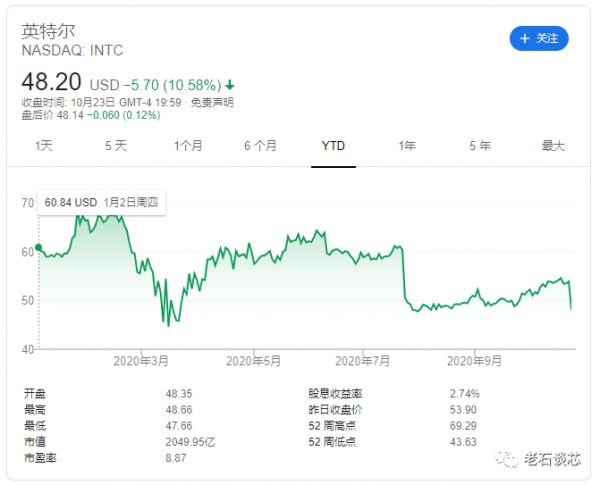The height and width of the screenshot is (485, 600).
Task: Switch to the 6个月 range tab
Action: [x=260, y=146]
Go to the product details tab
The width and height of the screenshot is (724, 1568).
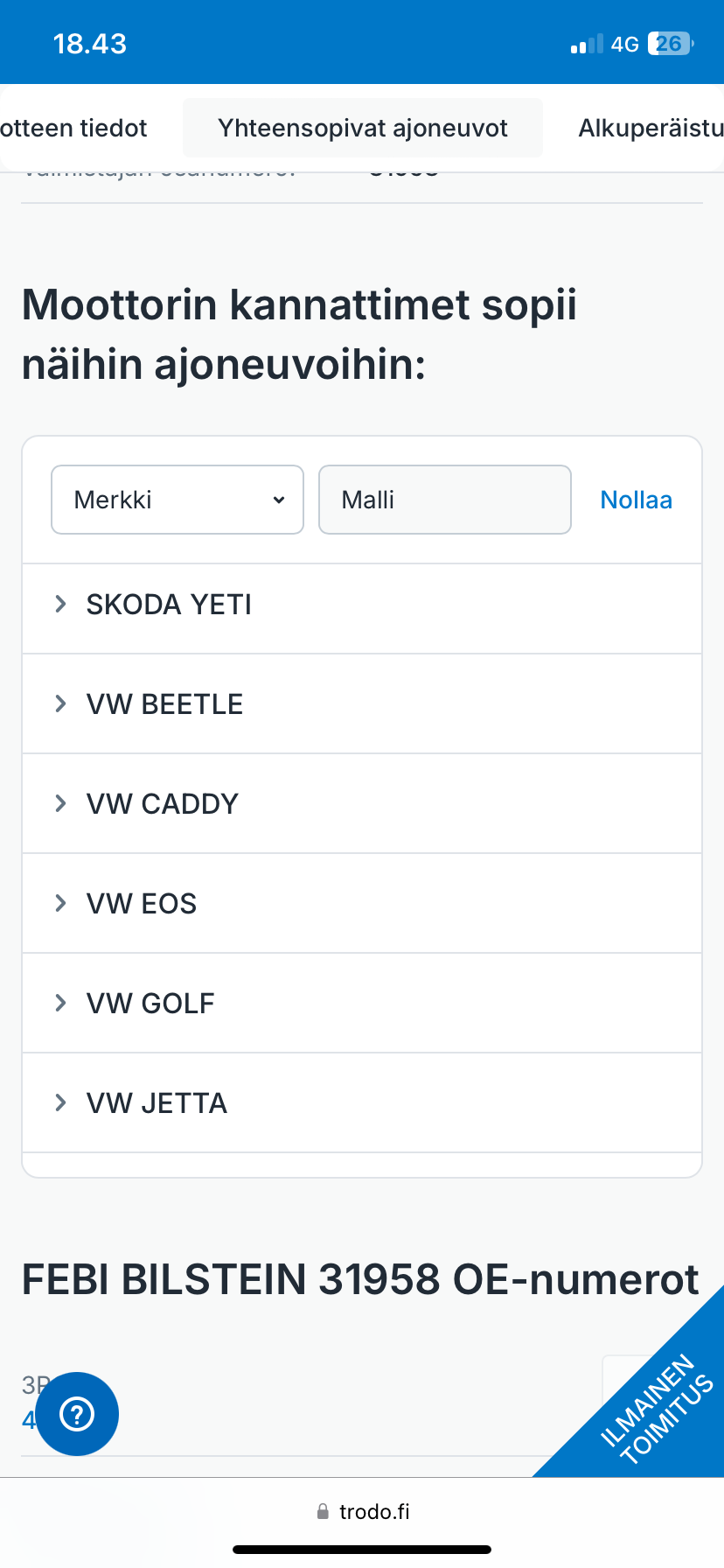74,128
* * *
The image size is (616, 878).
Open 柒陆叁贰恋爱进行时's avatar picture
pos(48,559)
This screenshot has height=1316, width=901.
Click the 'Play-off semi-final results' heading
--
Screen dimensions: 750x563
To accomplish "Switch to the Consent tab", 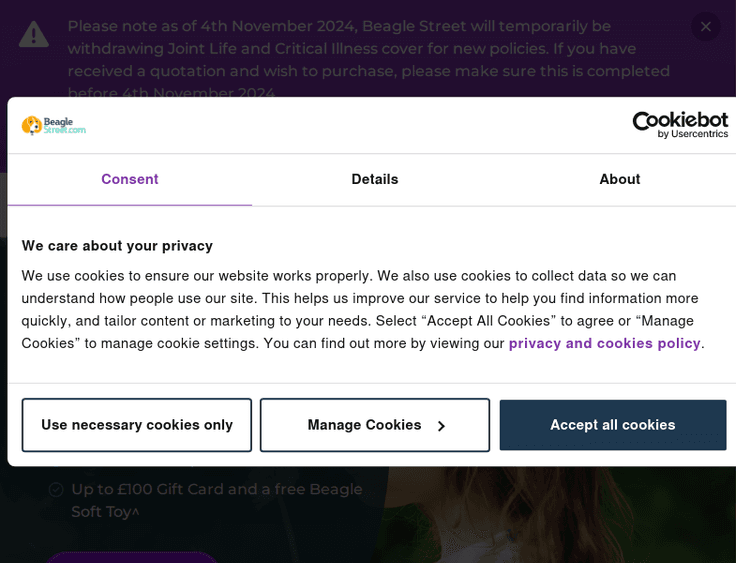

**Exercise prompt**
Please retype the data above, starting at the line that contains "Screen dimensions: 750x563" and ending at the line that contains "to the Consent", with both of those lines included. Leave the pictures out.

**Answer for this exercise**
Screen dimensions: 750x563
To accomplish "Switch to the Consent tab", 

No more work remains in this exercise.